Sun Nov 27 07:58:04 PST 2016

On Sun, Nov 27, 2016 at 11:40 PM, Renato Golin <renato.golin at linaro.org> wrote:
> On 27 November 2016 at 15:35, C Bergström <cbergstrom at pathscale.com> wrote:
>> While the VL can vary.. in practice wouldn't the cost of vectorization
>> and width be tied more to the hardware implementation than anything
>> else?
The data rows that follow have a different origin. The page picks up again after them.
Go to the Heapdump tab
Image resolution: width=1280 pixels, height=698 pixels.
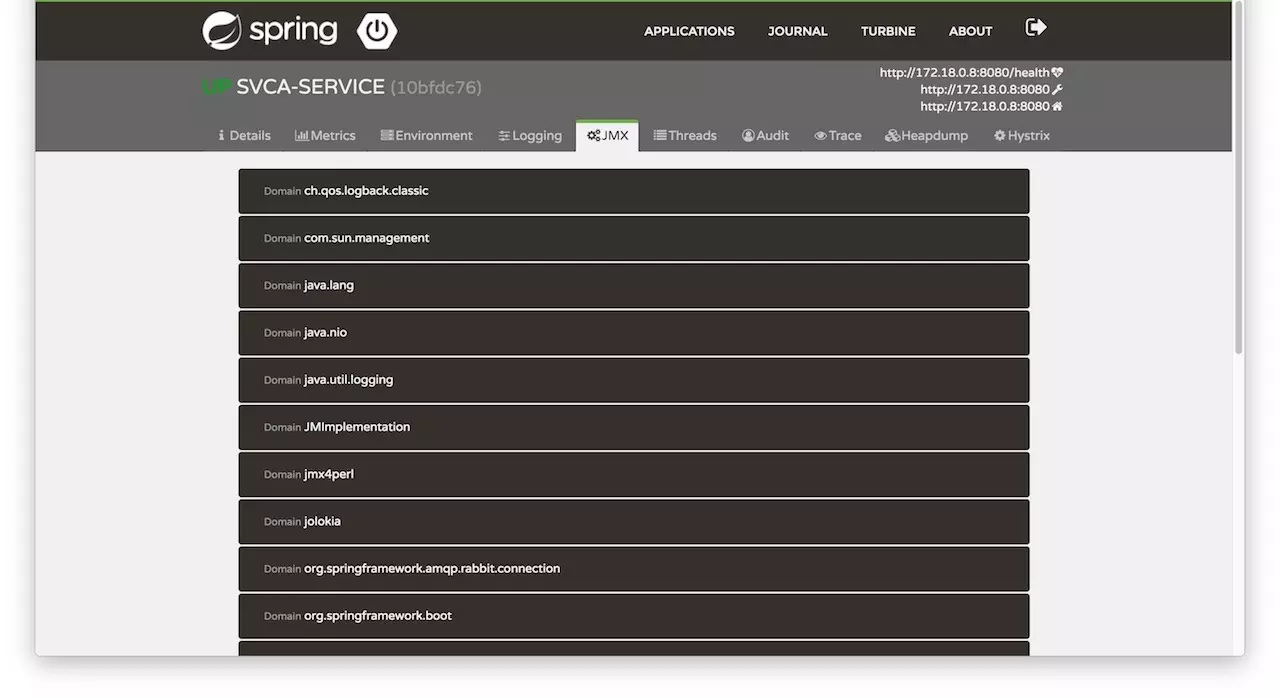(926, 135)
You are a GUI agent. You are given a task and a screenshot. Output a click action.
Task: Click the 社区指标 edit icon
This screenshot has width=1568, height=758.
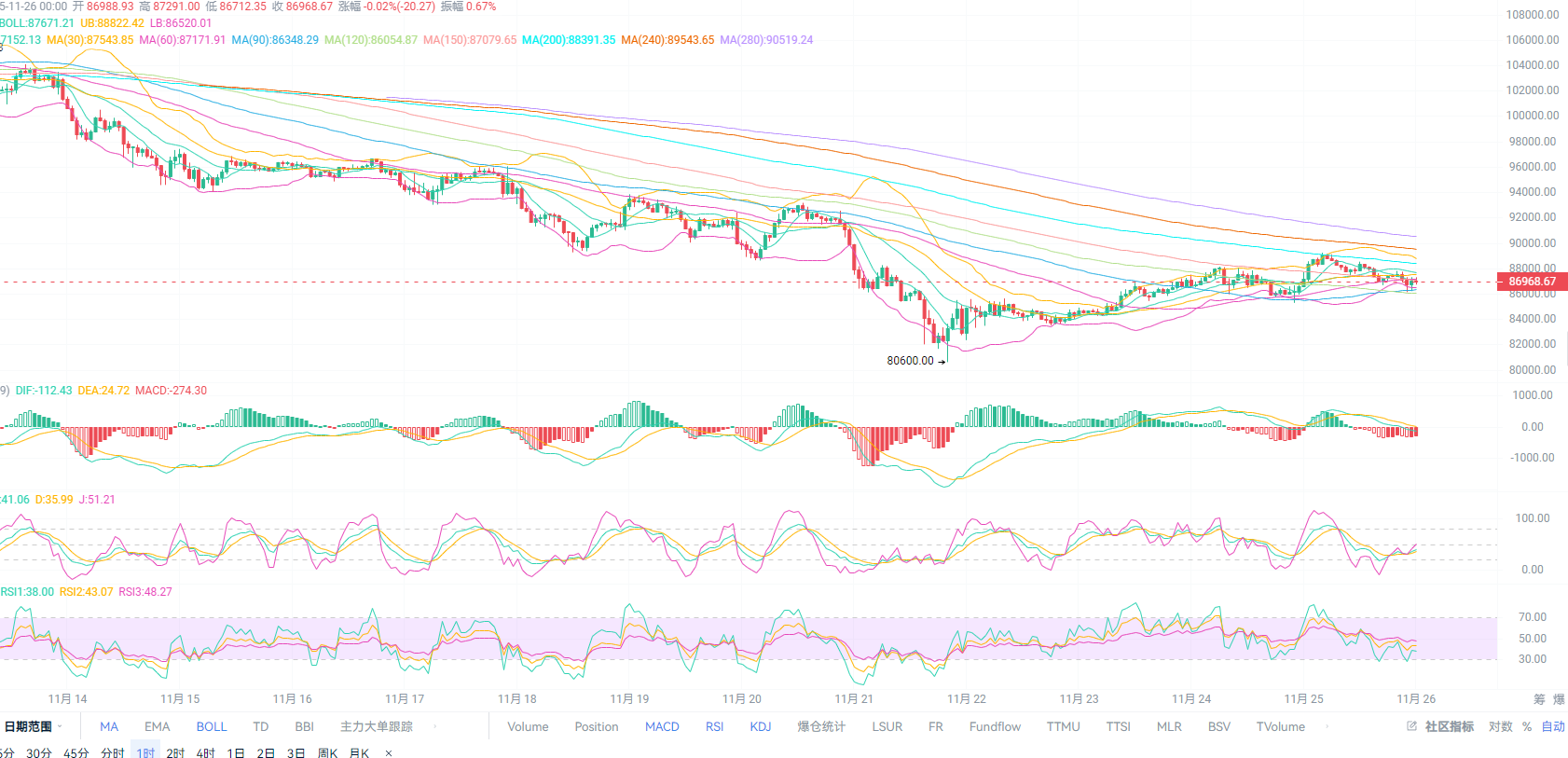(1411, 726)
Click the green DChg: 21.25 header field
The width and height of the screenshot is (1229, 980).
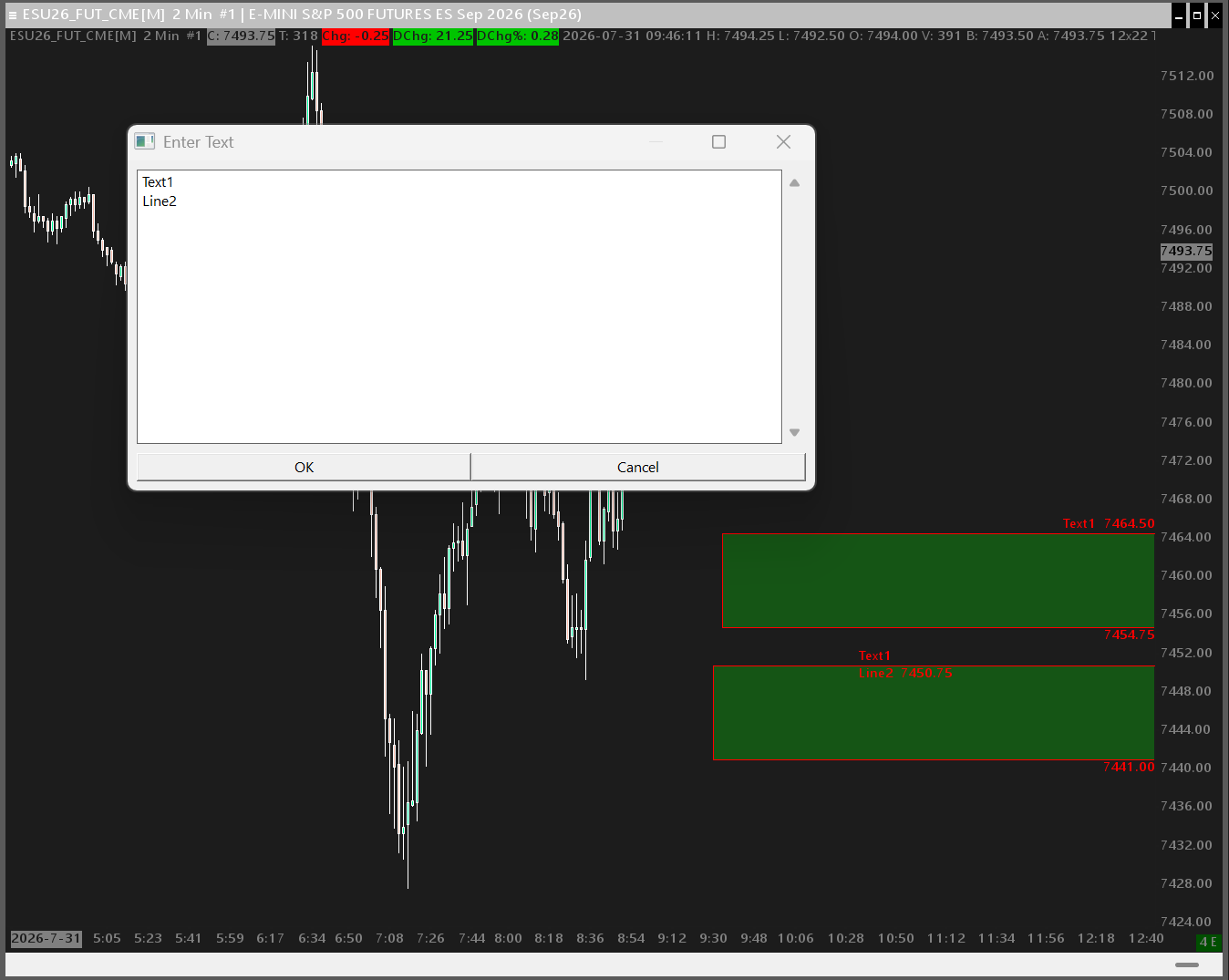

The cost of vectorizing thread 1 vs 2 isn't likely to change?
>> (Am I drunk and mistaken?)
>
> Mistaken. :)
>
> The scale of the vector can change between two processes on the same
> machine and it's up to the kernel (I guess) to make sure they're
> correct.
>
> In theory, it could even change in the same process, for instance, as
> a result of PGO or if some loops have less loop-carried dependencies
> than others.
>
> The three important premises are:
>
> 1. The vectorizer still has the duty to restrict the vector length to
> whatever makes it cope with the loop dependencies. SVE *has* to be
> able to cope with that by restricting the number of lanes "per
> access".
>
> 2. The cost analysis will have to assume the smallest possible vector
> size and "hope" that anything larger will only mean profit. This seems
> straight-forward enough.
>
> 3. Hardware flags and target features must be able to override the
> minimum size, maximum size, etc. and it's up to the users to make sure
> that's meaningful in their hardware.

I'll bite my tongue on negative comments, but it seems that for
anything other than trivial loops this is going to put the burden
entirely on the user. Are you telling me the *kernel* is really going
to be able to make these decisions on the fly, correctly?

Won't this block loop transformations?